Society for the Study of Southern Literature

Call for Papers

American Literature Association

19th Annual Conference

May 22-25, 2008

San Francisco, CA



SOCIETY FOR THE STUDY OF SOUTHERN LITERATURE
Call for papers for 2008 ALA Conference, San Francisco
Session 1:  Expatriate Literature of the American South
Session 2:  Southern Poetry and the Narrative Impulse
Deadline:  January 20, 2008

The Society for the Study of Southern Literature issues a call for papers for two sessions at the 2008 American Literature Association Conference in San Francisco.  The conference will be held May 22-25, 2008, at the Hyatt Regency San Francisco in Embarcadero Center. 

Proposed sessions are described below.  Please email abstracts and either a cover letter or 2-page CV by January 20, 2008, to Tara Powell at tfpowell@gwm.sc.edu or send hard copies to Tara Powell at the USC
Institute for Southern Studies; University of South Carolina at Columbia, Gambrell Hall 107; Columbia, SC  29208.  Emailed submissions preferred.  For further information about these sessions or SSSL, contact Tara Powell, or for information about the conference, please consult the ALA website at www.americanliterature.org.
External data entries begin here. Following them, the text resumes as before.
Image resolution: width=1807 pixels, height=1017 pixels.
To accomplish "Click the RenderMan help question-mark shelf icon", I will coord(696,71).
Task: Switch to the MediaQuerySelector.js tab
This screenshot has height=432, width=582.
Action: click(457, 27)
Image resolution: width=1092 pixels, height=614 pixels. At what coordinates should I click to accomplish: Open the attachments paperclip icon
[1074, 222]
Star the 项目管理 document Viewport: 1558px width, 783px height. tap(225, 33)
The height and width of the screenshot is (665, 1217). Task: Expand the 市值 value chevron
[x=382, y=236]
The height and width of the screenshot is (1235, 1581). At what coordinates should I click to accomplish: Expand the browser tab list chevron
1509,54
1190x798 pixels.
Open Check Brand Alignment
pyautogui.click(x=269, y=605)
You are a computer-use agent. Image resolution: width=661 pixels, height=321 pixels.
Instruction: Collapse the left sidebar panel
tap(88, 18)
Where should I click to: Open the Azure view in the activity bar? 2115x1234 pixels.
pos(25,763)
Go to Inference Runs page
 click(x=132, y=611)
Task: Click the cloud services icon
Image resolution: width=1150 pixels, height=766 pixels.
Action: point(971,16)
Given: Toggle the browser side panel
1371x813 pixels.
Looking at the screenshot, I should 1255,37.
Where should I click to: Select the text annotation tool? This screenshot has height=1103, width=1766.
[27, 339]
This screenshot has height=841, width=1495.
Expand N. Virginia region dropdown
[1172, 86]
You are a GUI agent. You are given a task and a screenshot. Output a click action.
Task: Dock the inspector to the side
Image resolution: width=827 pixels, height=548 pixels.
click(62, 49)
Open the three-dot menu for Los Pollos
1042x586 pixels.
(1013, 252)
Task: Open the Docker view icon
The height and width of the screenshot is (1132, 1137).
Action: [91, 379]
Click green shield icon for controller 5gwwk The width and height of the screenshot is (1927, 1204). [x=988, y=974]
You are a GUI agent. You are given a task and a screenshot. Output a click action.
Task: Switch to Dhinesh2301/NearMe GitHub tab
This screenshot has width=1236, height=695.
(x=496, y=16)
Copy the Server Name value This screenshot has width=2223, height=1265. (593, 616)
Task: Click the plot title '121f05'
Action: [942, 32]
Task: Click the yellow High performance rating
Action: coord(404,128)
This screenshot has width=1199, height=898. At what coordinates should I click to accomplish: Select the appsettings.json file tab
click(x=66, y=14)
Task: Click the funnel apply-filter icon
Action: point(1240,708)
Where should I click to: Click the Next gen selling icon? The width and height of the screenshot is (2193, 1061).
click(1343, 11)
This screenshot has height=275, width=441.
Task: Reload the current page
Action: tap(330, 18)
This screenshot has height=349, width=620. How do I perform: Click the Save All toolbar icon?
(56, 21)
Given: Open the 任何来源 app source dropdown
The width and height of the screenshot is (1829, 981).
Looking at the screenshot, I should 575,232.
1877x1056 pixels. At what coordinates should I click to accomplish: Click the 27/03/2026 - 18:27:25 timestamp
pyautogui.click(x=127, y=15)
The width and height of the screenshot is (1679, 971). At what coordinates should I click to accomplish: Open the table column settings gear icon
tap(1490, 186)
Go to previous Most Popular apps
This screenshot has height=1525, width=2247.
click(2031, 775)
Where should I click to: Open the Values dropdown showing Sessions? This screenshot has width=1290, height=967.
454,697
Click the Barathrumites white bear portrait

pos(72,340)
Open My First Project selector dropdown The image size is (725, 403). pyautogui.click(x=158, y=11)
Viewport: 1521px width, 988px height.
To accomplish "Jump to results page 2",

Session 1:  Expatriate Literature of the American South

The southerner who leaves the South to pursue his or her literary
career is one of the major tropes of southern writing, dating back to
slave narratives and Edgar Allan Poe and continuing into the present
with the work of such writers as Percival Everett, Gail Godwin, and
others--some of whom don't seem to look back to the South at all for
their art.  Well-established, too, is the tradition of writers and
scholars from other places trying to "tell about the South" after
their visits or relocations.  What does it mean, then, for literature
to be "southern," if it neither has to be written about the South nor
in the South nor even necessarily by a southerner?  Possible paper
topics might include:  studies of individual authors and works,
thematic considerations of southerners writing in the North or
northerners writing the South, expatriate southern writing broadly
defined that does not engage the dichotomy of North and South,
examinations of "regional" or "southern" as useful terms, or ways that
films and the film industry complicate this question in their
representations of southernness.

Session 2:  Southern Poetry and the Narrative Impulse

Dave Smith has asserted there is no contemporary "southern poetry" as
such; Jim Applewhite argues southern poetry is distinguished by a
paralyzing feeling of emotional submersion; Fred Chappell suggests
southern poems exemplify the power inherent in the "lens of particular
place."  Though southern anthologies generally contain substantially
less poetry than prose, the South abounds with literary journals, is
home to several fine poetry series, and has produced many of the
century's finest poetic voices.  Storytelling, the oral tradition, and
the narrative impulse are often described as hallmarks of southern
fiction.  Is this true of southern poetry as well?  Recent collections
by Fred Chappell, Andrew Hudgins, Sonia Sanchez, Natasha Trethaway,
and others, suggest it might.  Possible paper topics include:
discussions of particular poetic talents, "southernness" in the field
of poetry and poetry studies, narrative (or lack thereof) in poets
associated with the South, and regional work in relation to
undercurrents in twentieth-century American poetry generally.